**DOCUMENT PASSAGE:**
....

XML Metadata Interchange (XMI) Allows the exchange of software development repository information, especially object definitions. Sponsored by the Object Management Group (OMG)

The Next Layer

Even with all these advantages, basic XML isn’t enough. As we’ve discussed, it’s the semantics of the message that matter. XML immediately begs for the next layer of standards. General (or horizontal) capabilities apply broadly to information management or presentation. These standards are independent of specific industries or application categories. Table 1 summarizes the key general layers currently being built on top of basic XML. (Extensive information on each is available through the Web resources listed at Intelligent Enterprise Online.) These horizontal standards give Web technologies much broader application. For example, Web sites that incorporate resource description framework (RDF) information will be much more readily searchable. The document object model will improve the user interface experience in the browser by making Web content more dynamic. The XML Metadata Interchange (XMI) specification will facilitate creating common management tools for software repositories, much as the Simple Network Management Protocol (SNMP) allowed for the creation of common network administration tools.

In contrast, specific (or vertical) standards are emerging in individual industry segments. These new formats move data among applications directly. The transfer may occur between two systems within a company, or across company boundaries, creating levels of automation and openness.

Vertical exchange formats challenge the role of traditional EDI. Many companies haven’t implemented EDI because of its high cost and complexity. But in enterprises that already use EDI, IT will only adopt the new technology gradually as it replaces legacy systems. It’s not likely that established EDI users will convert to XML without a compelling reason. In fact, migrating to EDI traffic from expensive, value-added networks (VANs) to cheaper Internet connections will prolong the lives of many legacy EDI systems.

Who’s Driving?

Flexibility and openness are great. Just look at what they’ve done for Europe since the end of the Cold War. Germany is reunited, and Poland’s economy is growing. (But let’s not talk about Yugoslavia.)

....

**TASK REQUIREMENTS:**
**a.** According to the passage on XML standards, why is basic XML not enough?
**b.** Summarize the passage on XML standards in three sentences.
The records were taken from a separate source.

....

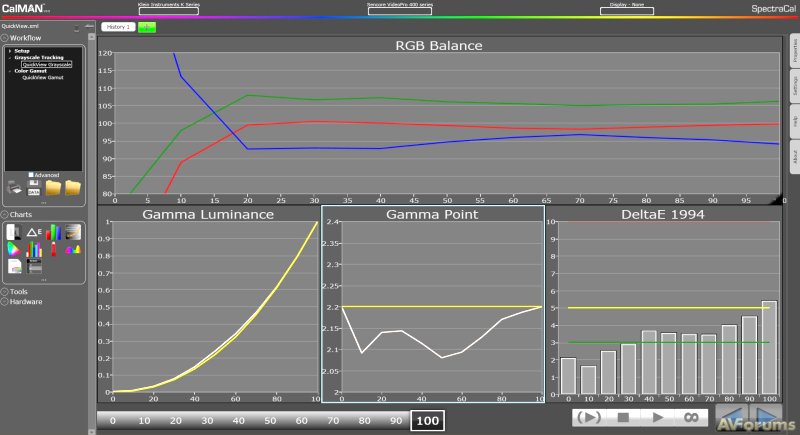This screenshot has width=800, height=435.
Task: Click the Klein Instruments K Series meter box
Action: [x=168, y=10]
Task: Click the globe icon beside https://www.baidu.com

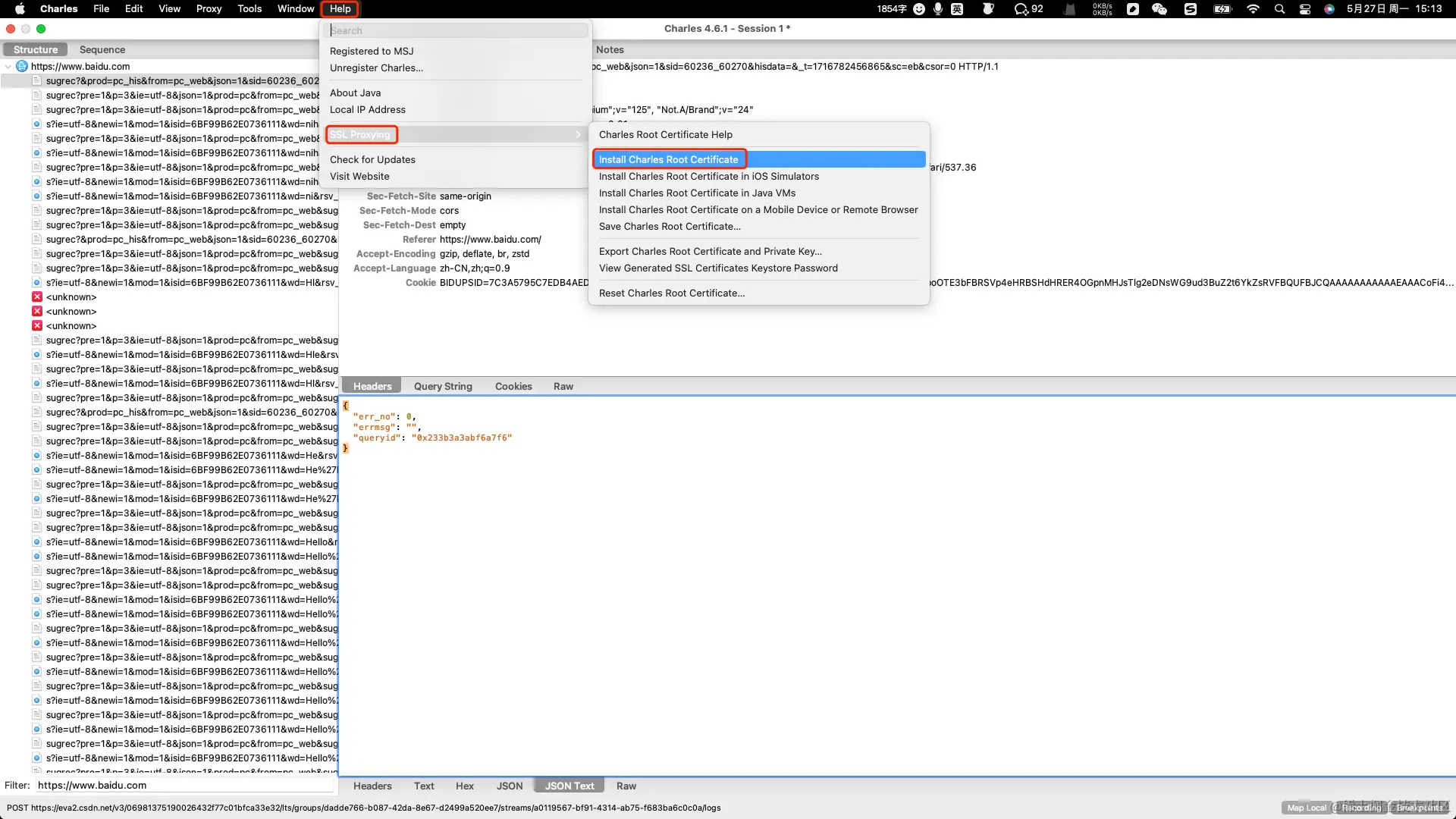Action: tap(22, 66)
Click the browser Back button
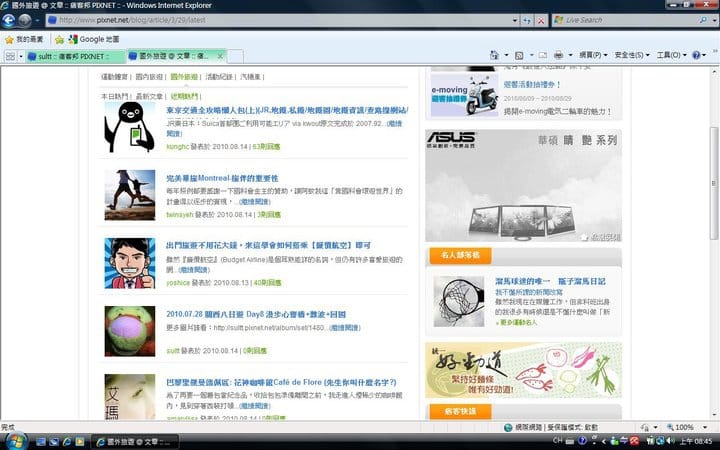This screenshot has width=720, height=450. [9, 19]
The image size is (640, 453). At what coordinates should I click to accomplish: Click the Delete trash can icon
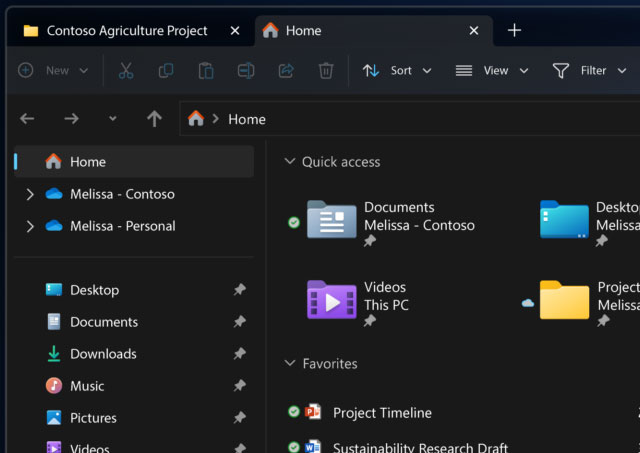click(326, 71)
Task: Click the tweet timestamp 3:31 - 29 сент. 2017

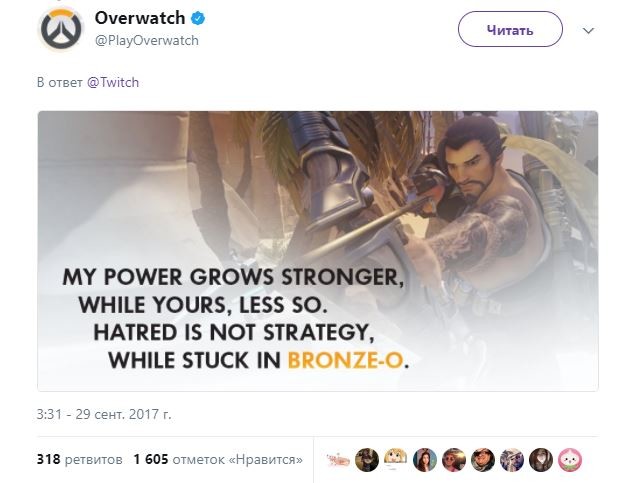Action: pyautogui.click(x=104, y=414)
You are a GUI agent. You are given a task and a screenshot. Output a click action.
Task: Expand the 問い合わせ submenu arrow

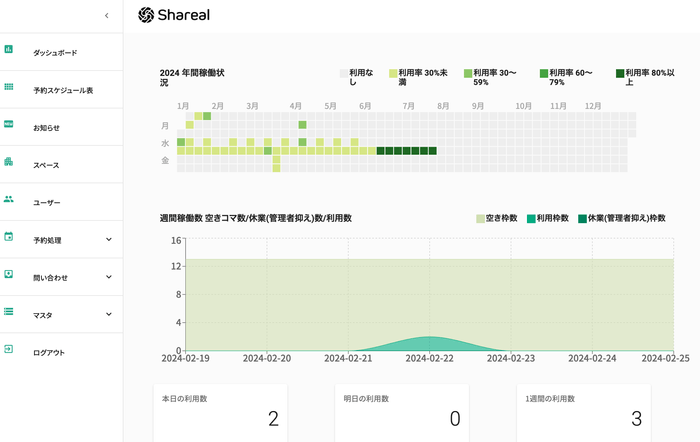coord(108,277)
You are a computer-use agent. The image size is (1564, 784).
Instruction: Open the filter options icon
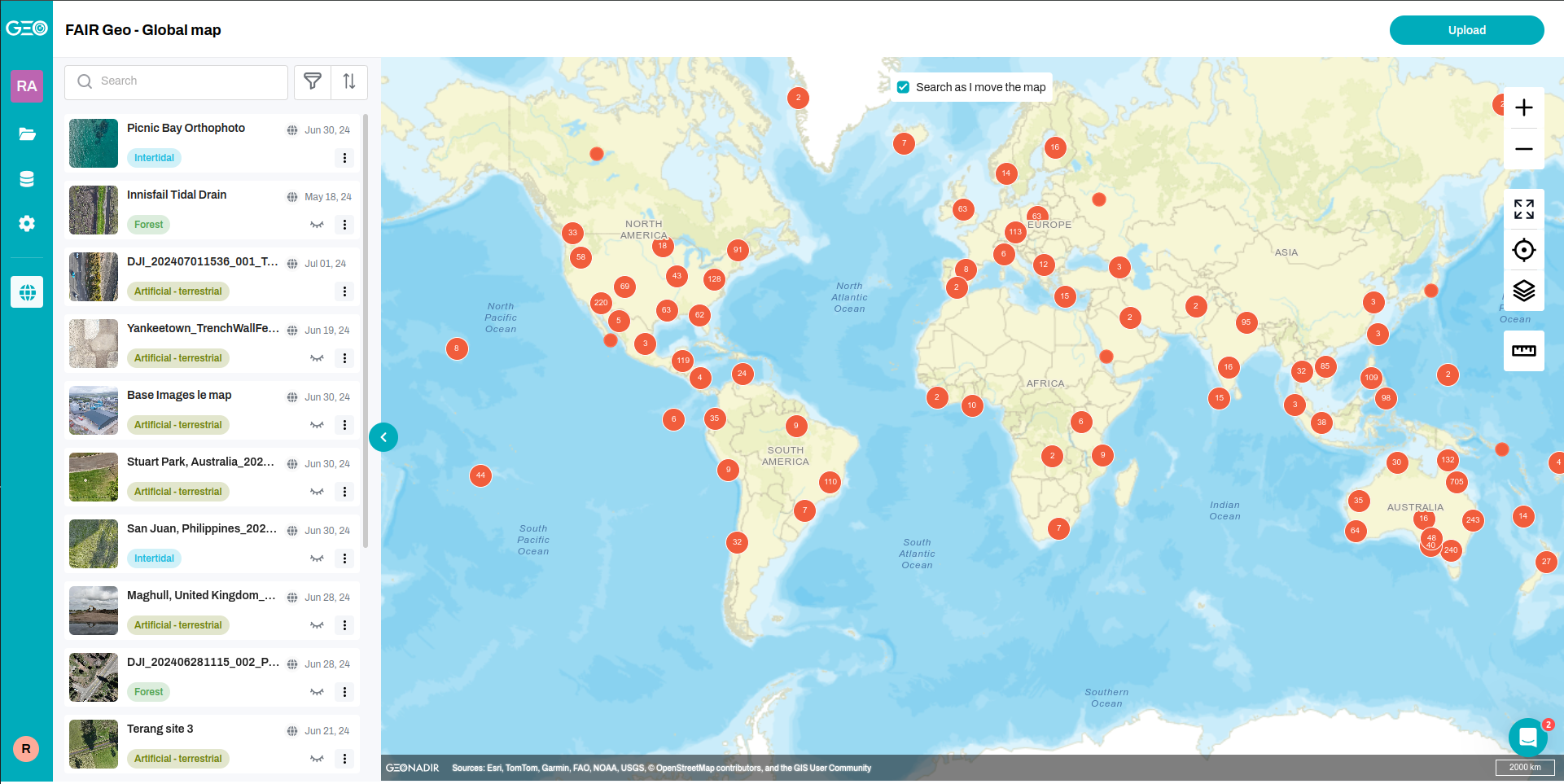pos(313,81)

....

**ANSWERS PER TASK:**
**a.** It's the semantics of the message that matter. Basic XML therefore calls for a next layer of standards built on top of it.

**b.** Because message semantics matter, basic XML needs general (horizontal) standards built on top of it, such as RDF, the document object model and XMI, which give Web technologies much broader application. Specific (vertical) standards are also emerging in individual industries to move data directly between applications, whether within a company or across company boundaries. These vertical formats challenge traditional EDI, but companies already using EDI will adopt them only gradually, and moving EDI traffic from value-added networks to cheaper Internet connections will prolong many legacy EDI systems.